Le 2 juillet 2003, Mohamed Hadfi a énucléé sa femme à Nîmes. En première instance, il avait été condamné à trente ans de réclusion criminelle. Hier, son procès en appel s’est ouvert devant les assises du Vaucluse.
Samira refuse d’emblée de nous accorder un entretien. Dans quelques minutes, ce procès en appel qui la hante depuis plusieurs semaines commence. Soudain, ses quatre sœurs et ses parents nous interpellent. « Vous savez, ça lui fait vraiment mal d’être de nouveau confrontée à ce monstre », susurre Latifa, sa sœur. Samira s’approche, finalement. « Je n’ai pas de vie. Rendez-vous compte, je ne verrai jamais Imrane et Amine », lâche-t-elle d’une voix faible, évoquant ses deux enfants. « Ils sont sa revanche, estime Yasmina, une autre sœur. Ce type a voulu la détruire, et ces enfants sont la preuve qu’il n’y est pas totalement parvenu. »

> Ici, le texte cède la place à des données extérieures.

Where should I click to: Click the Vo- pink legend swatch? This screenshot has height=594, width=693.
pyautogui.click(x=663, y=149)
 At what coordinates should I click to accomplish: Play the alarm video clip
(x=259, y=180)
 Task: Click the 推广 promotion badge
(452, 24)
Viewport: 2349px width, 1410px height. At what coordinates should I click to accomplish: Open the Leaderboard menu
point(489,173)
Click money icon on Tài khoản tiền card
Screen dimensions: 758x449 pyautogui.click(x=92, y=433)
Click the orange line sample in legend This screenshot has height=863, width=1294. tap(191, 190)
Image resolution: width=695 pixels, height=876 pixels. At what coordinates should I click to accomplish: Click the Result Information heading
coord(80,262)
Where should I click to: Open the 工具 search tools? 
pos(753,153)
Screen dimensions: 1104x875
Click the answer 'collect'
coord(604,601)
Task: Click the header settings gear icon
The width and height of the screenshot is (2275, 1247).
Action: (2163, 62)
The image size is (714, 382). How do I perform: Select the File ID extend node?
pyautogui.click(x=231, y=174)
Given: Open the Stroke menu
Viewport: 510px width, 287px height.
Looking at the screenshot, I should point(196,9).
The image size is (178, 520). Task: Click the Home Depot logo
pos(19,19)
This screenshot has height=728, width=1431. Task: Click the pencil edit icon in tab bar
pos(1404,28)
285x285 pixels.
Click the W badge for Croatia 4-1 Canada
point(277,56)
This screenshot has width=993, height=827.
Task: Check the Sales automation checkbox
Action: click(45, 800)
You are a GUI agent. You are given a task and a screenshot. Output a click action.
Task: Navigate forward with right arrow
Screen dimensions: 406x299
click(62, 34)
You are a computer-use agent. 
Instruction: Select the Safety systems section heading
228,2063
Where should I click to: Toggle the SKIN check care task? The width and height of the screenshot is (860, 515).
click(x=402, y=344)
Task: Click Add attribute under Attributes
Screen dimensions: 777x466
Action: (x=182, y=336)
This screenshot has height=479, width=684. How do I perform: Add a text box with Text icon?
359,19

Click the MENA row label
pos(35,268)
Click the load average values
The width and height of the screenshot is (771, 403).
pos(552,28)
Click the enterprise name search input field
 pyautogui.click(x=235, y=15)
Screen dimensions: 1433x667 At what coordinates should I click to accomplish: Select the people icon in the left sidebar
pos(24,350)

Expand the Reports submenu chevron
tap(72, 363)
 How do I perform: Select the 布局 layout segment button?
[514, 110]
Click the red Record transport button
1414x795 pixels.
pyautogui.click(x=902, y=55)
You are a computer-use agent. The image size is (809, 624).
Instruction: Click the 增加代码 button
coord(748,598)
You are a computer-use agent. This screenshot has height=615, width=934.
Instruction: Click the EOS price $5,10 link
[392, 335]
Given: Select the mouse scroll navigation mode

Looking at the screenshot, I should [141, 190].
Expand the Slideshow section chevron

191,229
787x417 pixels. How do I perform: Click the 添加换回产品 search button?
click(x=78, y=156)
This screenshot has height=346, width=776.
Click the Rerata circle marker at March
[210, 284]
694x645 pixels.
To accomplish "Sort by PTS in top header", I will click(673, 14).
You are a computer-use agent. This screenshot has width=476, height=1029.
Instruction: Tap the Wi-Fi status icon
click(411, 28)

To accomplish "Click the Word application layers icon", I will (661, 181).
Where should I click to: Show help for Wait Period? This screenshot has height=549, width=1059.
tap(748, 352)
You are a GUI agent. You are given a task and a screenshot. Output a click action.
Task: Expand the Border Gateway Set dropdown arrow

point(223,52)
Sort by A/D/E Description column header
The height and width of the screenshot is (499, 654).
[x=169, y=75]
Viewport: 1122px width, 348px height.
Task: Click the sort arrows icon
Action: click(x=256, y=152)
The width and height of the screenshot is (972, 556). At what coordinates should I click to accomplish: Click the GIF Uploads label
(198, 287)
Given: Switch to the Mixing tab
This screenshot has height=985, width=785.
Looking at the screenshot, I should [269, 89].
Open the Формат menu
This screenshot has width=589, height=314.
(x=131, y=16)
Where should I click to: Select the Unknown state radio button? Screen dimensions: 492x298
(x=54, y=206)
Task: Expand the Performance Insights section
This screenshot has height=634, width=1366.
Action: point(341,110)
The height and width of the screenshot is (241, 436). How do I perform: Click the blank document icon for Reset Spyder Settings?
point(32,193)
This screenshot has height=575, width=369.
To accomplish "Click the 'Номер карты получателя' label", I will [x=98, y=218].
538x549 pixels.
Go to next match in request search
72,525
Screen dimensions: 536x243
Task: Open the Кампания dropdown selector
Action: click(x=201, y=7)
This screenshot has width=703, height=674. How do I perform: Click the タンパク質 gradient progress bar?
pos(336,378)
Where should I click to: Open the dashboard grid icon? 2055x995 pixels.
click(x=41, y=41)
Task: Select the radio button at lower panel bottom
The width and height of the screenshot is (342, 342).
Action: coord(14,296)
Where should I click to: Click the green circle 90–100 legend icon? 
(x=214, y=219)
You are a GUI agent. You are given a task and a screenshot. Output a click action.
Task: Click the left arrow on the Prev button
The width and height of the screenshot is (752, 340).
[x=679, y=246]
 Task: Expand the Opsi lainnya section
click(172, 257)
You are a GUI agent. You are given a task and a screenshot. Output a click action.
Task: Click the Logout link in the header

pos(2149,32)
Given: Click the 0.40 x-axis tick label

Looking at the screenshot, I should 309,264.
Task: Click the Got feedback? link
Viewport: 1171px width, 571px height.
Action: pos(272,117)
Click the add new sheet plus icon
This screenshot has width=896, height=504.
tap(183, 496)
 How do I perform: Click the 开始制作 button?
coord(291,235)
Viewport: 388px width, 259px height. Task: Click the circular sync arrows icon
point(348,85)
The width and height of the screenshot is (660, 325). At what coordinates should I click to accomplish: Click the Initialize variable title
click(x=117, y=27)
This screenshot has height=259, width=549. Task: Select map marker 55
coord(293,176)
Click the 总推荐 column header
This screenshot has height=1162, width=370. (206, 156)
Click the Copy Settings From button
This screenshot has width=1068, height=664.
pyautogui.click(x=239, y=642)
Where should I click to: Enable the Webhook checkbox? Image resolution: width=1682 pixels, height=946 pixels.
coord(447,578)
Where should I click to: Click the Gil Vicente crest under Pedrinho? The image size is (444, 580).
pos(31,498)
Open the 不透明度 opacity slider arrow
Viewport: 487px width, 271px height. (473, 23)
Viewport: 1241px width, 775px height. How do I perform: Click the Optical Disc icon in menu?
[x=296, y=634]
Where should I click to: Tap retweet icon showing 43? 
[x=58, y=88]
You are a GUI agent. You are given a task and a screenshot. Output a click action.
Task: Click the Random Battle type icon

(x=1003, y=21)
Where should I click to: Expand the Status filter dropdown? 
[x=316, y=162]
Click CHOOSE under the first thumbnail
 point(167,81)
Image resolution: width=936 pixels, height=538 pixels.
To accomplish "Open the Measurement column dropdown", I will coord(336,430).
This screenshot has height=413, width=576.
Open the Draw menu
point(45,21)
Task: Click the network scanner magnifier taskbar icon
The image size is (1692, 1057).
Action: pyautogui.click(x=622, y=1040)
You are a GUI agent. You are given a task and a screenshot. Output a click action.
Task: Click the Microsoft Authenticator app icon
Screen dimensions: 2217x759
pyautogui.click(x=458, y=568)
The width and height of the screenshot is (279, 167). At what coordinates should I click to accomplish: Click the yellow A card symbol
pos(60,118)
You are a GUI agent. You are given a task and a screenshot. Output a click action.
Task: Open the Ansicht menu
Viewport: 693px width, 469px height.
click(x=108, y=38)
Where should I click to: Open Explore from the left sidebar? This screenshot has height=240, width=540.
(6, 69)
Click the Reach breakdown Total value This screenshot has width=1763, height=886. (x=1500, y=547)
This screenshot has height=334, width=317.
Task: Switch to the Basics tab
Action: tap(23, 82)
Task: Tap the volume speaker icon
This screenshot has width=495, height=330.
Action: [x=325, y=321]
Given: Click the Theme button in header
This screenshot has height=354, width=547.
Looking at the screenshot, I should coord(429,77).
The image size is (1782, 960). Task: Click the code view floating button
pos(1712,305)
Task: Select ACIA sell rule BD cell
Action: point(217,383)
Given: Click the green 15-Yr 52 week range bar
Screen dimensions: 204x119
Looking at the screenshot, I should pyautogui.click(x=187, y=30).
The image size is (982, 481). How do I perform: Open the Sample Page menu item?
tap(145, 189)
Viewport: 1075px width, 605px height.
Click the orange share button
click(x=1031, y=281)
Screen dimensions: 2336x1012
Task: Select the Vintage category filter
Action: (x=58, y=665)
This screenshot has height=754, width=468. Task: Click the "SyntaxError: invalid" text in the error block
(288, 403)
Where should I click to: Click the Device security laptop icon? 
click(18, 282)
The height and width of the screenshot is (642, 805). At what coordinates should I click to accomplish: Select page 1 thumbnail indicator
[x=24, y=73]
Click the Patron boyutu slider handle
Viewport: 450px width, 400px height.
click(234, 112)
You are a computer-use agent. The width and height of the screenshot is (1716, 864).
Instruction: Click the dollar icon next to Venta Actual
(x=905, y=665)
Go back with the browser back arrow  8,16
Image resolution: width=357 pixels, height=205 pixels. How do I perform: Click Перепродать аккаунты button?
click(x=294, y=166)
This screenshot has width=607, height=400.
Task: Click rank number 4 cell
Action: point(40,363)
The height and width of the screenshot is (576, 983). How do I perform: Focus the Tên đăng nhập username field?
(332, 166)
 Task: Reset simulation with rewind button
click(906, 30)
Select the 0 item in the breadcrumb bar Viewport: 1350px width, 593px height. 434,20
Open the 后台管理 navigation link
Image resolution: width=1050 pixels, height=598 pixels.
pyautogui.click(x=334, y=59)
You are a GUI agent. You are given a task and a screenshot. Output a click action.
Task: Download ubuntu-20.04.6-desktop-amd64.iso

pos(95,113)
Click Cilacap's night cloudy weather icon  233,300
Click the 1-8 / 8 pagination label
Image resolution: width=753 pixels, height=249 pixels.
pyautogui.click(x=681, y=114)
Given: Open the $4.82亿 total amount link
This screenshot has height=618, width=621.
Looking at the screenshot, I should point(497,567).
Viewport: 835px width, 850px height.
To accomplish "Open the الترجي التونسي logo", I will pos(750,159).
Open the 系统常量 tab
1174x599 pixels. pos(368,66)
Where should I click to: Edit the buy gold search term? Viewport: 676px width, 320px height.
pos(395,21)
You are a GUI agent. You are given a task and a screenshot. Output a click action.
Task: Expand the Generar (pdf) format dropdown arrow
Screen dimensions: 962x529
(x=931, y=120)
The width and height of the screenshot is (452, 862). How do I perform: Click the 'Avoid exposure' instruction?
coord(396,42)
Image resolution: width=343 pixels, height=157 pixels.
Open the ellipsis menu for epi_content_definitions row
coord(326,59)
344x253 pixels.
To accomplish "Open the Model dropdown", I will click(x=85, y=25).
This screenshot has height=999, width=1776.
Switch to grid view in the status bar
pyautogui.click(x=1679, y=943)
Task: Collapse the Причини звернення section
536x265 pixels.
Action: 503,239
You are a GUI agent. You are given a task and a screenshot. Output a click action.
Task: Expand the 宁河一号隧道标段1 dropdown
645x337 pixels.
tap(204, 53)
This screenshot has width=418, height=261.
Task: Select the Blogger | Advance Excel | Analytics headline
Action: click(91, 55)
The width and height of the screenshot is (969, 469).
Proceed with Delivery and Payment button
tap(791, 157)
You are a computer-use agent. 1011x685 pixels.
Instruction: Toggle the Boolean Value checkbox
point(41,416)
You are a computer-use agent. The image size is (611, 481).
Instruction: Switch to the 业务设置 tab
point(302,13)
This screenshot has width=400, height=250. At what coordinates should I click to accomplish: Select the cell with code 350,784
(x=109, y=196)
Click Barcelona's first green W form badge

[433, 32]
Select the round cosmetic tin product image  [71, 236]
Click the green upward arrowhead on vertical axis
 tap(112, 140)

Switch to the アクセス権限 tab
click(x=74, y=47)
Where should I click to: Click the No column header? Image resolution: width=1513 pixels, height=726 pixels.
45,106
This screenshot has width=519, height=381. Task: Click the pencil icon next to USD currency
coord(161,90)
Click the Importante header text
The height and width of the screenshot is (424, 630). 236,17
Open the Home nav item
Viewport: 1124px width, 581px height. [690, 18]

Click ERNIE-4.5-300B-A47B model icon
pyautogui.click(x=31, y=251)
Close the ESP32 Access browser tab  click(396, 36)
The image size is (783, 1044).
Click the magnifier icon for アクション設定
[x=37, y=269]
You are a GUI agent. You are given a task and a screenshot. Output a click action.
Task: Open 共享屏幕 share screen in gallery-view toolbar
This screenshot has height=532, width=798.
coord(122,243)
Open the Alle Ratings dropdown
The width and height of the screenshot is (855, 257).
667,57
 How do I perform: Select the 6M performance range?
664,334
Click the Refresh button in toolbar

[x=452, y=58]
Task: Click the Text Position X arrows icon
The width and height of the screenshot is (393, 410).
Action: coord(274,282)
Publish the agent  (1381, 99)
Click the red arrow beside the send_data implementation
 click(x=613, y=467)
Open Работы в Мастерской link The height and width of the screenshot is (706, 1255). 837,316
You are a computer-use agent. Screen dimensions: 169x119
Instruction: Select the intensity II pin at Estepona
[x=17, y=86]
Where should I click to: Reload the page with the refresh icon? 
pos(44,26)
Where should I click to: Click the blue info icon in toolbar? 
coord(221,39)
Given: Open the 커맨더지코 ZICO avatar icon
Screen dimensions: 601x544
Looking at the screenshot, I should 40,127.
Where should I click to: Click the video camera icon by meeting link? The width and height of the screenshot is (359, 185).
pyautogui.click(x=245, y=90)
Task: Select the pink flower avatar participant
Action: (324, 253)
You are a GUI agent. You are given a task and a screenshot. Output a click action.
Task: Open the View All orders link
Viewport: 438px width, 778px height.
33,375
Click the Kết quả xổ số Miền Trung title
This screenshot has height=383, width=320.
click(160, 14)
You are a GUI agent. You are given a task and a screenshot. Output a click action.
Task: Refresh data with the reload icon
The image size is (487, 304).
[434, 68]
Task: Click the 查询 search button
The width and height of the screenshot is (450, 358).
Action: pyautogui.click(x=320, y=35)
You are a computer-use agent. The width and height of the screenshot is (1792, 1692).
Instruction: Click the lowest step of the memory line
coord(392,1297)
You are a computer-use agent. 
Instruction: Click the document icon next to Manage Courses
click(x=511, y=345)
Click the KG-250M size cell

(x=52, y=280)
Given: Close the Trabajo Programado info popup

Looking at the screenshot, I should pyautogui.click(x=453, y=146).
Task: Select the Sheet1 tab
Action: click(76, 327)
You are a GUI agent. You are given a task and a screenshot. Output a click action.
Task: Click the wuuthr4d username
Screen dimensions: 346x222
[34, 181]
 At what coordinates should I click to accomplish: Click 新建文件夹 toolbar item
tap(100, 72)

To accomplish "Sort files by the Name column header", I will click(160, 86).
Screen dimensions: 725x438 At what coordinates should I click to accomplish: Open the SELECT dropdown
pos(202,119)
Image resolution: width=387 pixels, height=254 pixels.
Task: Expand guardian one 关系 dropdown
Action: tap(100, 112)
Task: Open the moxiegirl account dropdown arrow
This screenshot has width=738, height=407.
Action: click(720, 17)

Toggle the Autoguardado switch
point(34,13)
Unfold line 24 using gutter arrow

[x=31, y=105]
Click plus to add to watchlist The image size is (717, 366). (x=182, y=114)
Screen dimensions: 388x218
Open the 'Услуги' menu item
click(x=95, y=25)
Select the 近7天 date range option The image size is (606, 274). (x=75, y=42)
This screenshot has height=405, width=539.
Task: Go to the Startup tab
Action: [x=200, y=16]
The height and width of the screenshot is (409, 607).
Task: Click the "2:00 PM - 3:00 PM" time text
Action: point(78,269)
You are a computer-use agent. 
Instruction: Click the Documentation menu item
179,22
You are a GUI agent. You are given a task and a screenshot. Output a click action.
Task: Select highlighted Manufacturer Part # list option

Lui, c’est Mohamed Hadfi, 33 ans. « Un tortionnaire », selon les sœurs de Samira. Un être « diabolique », avait même assuré l’avocat général lors de son procès en première instance devant les assises du Gard. Samira, 31 ans, lui a été mariée de force au Maroc en 1997 après un arrangement entre leurs deux familles. Mohamed Hadfi l’aurait violentée, assure-t-elle, dès leur nuit de noces. Et, ce 2 juillet 2003, il lui a arraché les deux yeux à mains nues, dans leur appartement d’une cité sensible de Nîmes. Ce jour-là, il a plongé pour toujours son épouse dans l’obscurité, parce qu’il ne voulait pas qu’elle puisse poser son regard sur un autre.
« Bonjour, mesdames et messieurs ! » s’exclame-t-il hier à son entrée dans le box, en tentant d’emprunter une posture confiante. Pull rayé et jean délavé, son visage est pourtant tendu et ses joues creusées. Il n’a de cesse d’observer son ex-femme et ses proches. Eux ne lui portent volontairement aucune attention.
Puis la cour donne lecture de l’ordonnance de mise en accusation. L’horreur s’installe. Et alors qu’elle revit intérieurement la scène qui a détruit son existence, Samira s’écroule en larmes, comme sa mère qui tente de se dissimuler derrière son voile. La jeune femme ressent à nouveau la douleur qui avait atteint ce jour-là son paroxysme.
« Une souffrance équivalente à 150 rages de dent dans chaque œil », avait estimé en première instance un professeur ophtalmologue. « C’est la première fois en trente ans de carrière que je suis confronté à une énucléation volontaire », déclare devant la cour du Vaucluse un expert légiste.
La description des faits est si pénible que l’un des jurés est victime d’un malaise en début d’après-midi. La haine entre les deux familles est si vivace qu’une bagarre entre deux jeunes femmes éclate dès la première suspension d’audience.
Mohamed Hadfi, qui assume s’être marié pour tenter d’obtenir la nationalité française, a eu hier quelques mots pour sa victime. « Je tiens à m’excuser des douleurs que j’ai provoquées, ça n’était pas vraiment moi ce jour-là », affirme, des trémolos dans la voix, celui que les experts psychiatres qualifient d’« angoissé, tourmenté, impulsif, narcissique et animé d’une perversion sadique ».
Les experts expliquent aussi que l’accusé est doté d’une « inaffectivité quasi absolue » et d’une personnalité « psychopathique ». Dans l’une des vingt lettres qu’il avait écrites à Samira durant ses deux premières années de détention, il aurait glissé à sa femme, noir sur blanc : « Ton regard me manque. » Des détails irréels dans un procès qui l’est tout autant. Le verdict est attendu demain.